PROBLEMA BREVE 1 ▸ Elenca i cognomi degli attori indicati tra parentesi accanto ai personaggi nel brano sul film Festival.
PROBLEMA BREVE 2 ▸ Modifica il brano sul film Festival riscrivendo il tratto che va da "Roma, estate 1981." fino a "sorrisi da rotocalco." e sostituendo "giornalisti" con "fotografi".
PROBLEMA BREVE 3 ▸ Prosegui il brano sul film Festival a partire dall'ultima frase riportata.

BRANO RIPORTATO ▸
------

Festival (Film, 1996)
Roma, estate 1981. Nascita del figlio, tutto va bene. Pupi Avati riprende con un poetico piano sequenza la visione panoramica della città per poi entrare nella casa dell’attore Franco Melis (Boldi), il protagonista, dove si festeggia la nascita del figlio. Tutto è allegria ed entusiasmo, la nascita del bambino finirà sulle copertine dei giornali femminili, grazie alla brillante agente Mirna (Quattrini) che compila la lista degli invitati illustri. La moglie Carla (Mazzantini) è stanca ma felice, pur se deve subire la ressa dei giornalisti e fingere sorrisi da rotocalco.
Scorrono i titoli di testa su sfondo rosso e fotografie di un matrimonio che sembra felice, quindi comincia il vero e proprio film ambientato nel 1996, in tempi moderni. Per Carlo Melis tutto è cambiato, il successo gli ha voltato le spalle, adesso si ritrova con un matrimonio in crisi, un figlio che tenta il suicidio e una carriera distrutta. Solo un amico lo consola e gli trova qualche ingaggio, l’agente Renzo Polpo (Cavina) che non lo abbandona neppure di fronte ai peggiori insuccessi nei locali di periferia. A un certo punto per Franco si presenta l’occasione del possibile riscatto e di un’imprevedibile rinascita: interpreta un film d’autore che viene selezionato per la Mostra del Cinema di Venezia. Franco e la sua ritrovata famiglia – il figlio non l’ha mai abbandonato e fa il tifo per lui – ci sperano fino in fondo, quasi si illudono, ma alla fine il premio per il miglior attore va al giovanissimo Totò Cascio (nella parte di sé stesso). Nuova delusione per Franco Melis e triste partenza da Venezia con il mondo che crolla intorno al vecchio attore, anche se – unica nota positiva – pare aver ritrovato gli affetti familiari.

------

DATI FORNITI ▸
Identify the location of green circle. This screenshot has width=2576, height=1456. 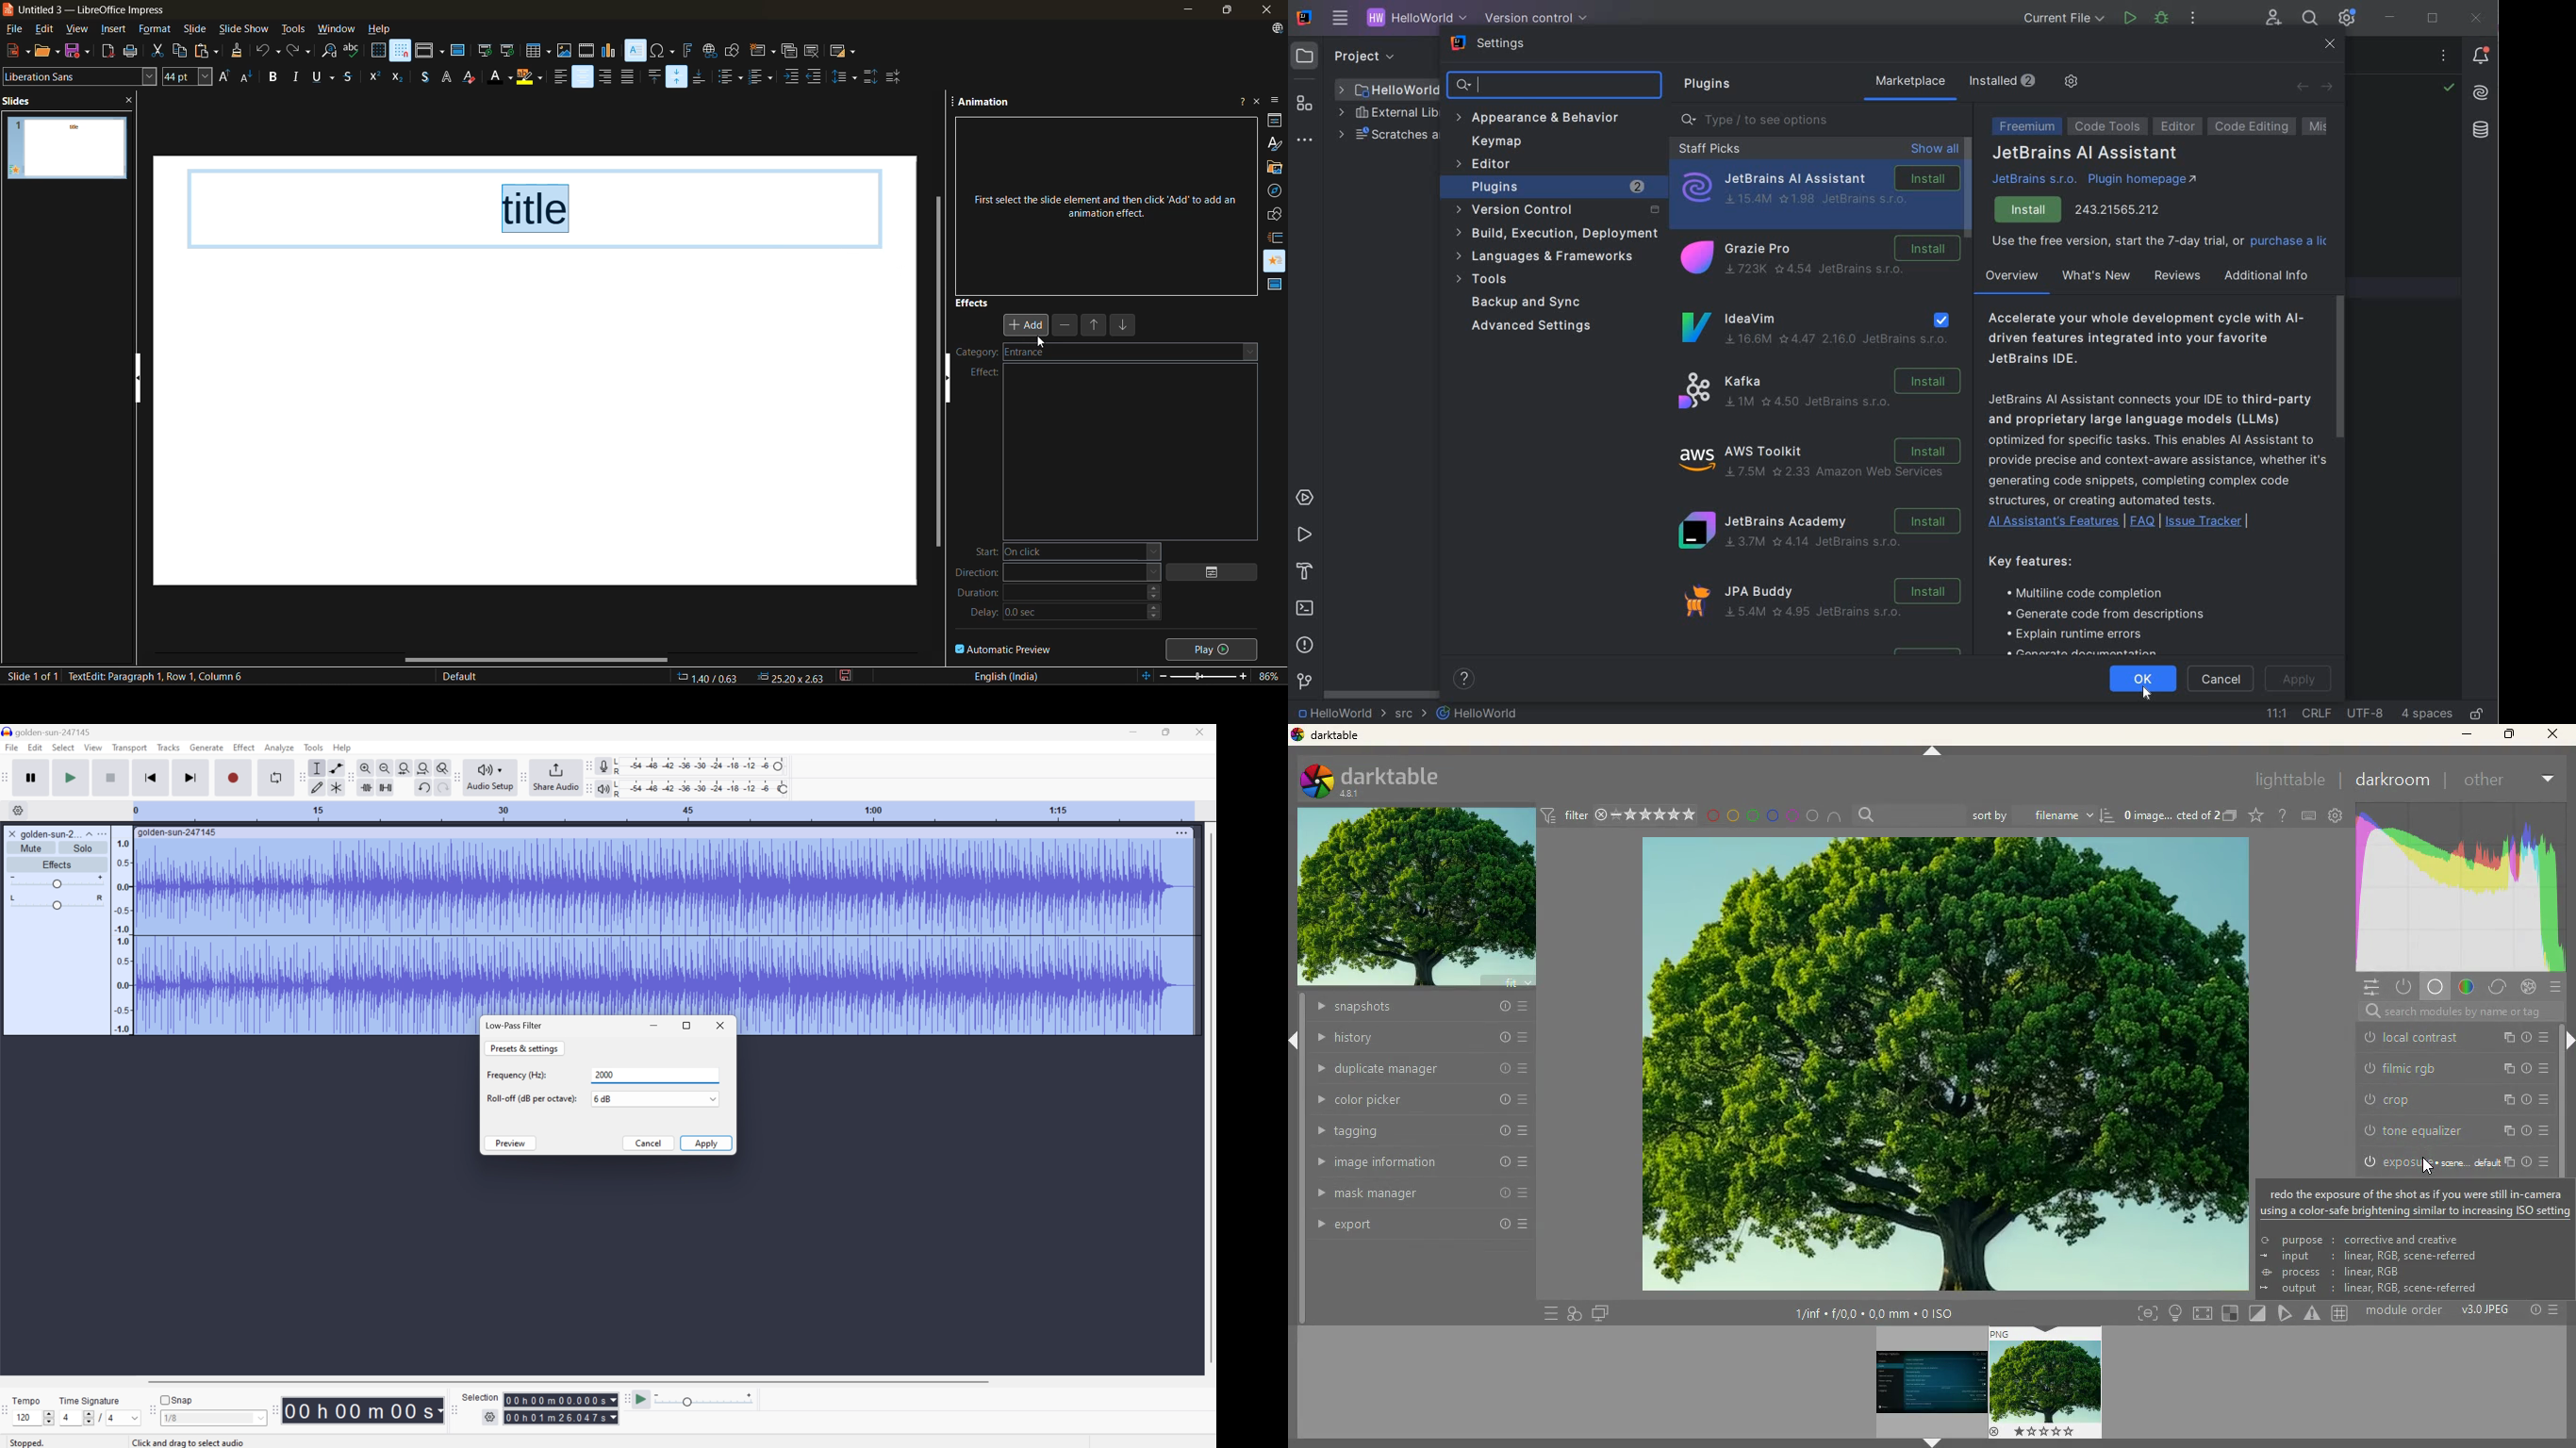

------

RISPOSTA SCRITTA 1 ▸ Boldi, Quattrini, Mazzantini, Cavina

RISPOSTA SCRITTA 2 ▸
Roma, estate 1981. Nascita del figlio, tutto va bene. Pupi Avati riprende con un poetico piano sequenza la visione panoramica della città per poi entrare nella casa dell’attore Franco Melis (Boldi), il protagonista, dove si festeggia la nascita del figlio. Tutto è allegria ed entusiasmo, la nascita del bambino finirà sulle copertine dei giornali femminili, grazie alla brillante agente Mirna (Quattrini) che compila la lista degli invitati illustri. La moglie Carla (Mazzantini) è stanca ma felice, pur se deve subire la ressa dei fotografi e fingere sorrisi da rotocalco.

RISPOSTA SCRITTA 3 ▸
Festival è un film minore di Pupi Avati, sottovalutato, persino dalla critica più attenta, ispirato a un episodio della vita di Walter Chiari, che a fine carriera interpretò Romance di Massimo Mazzucco, presentato alla Mostra del Cinema di Venezia, e sperò di vincere la Coppa Volpi come miglior attore, che sarebbe stata una buona occasione di rilancio. Il premio fu assegnato, invece, a Carlo Delle Piane per il ruolo interpretato in Regalo di Natale, diretto da Pupi Avati. Festival è scritto come una sorta di debito morale nei confronti di un grande attore, ma ha anche il merito di mostrare il sottobosco dei premi e delle mostre cinematografiche, in bilico tra grandi aspettative e delusioni in agguato. Avati tratteggia molto bene la psicologia dei personaggi, checché ne dica la critica alta Massimo Boldi è molto bravo e credibile nei drammatici panni di un attore in crisi, depresso, abbandonato da tutti. Gianni Cavina è uno straordinario buon amico mollato proprio quando il successo sembra di nuovo sorridere a Franco. Margaret Mazzantini è a suo agio nei panni della moglie ancora innamorata del primo uomo, Leo (Di Stasio), tra l’altro in giuria al festival e in grado di aiutare Franco. Personaggi positivi fino in fondo sono soltanto Renzo Polpo (l’agente ingenuo e bonaccione, un vero amico) e il figlio di Franco (innamorato del padre), tutti gli altri vivono di luci e ombre molto realistiche e sono pronti a disfarsi del prossimo quando non serve più. Emblematica la figura della bella Isabelle Pasco, attrice a caccia di successo che si lega temporaneamente a Franco. Brava anche Paola Quattrini nei panni di un’agente interessata che torna dal vecchio attore solo quando le cose sembrano andare meglio. Ci sono anche Gianluigi Rondi, Claudio G. Fava, Antonio Tentori e Vincenzo Mollica (inviato televisivo) nei panni di loro stessi, per conferire veridicità alla narrazione, ambientata proprio durante il 52° Festival di Venezia.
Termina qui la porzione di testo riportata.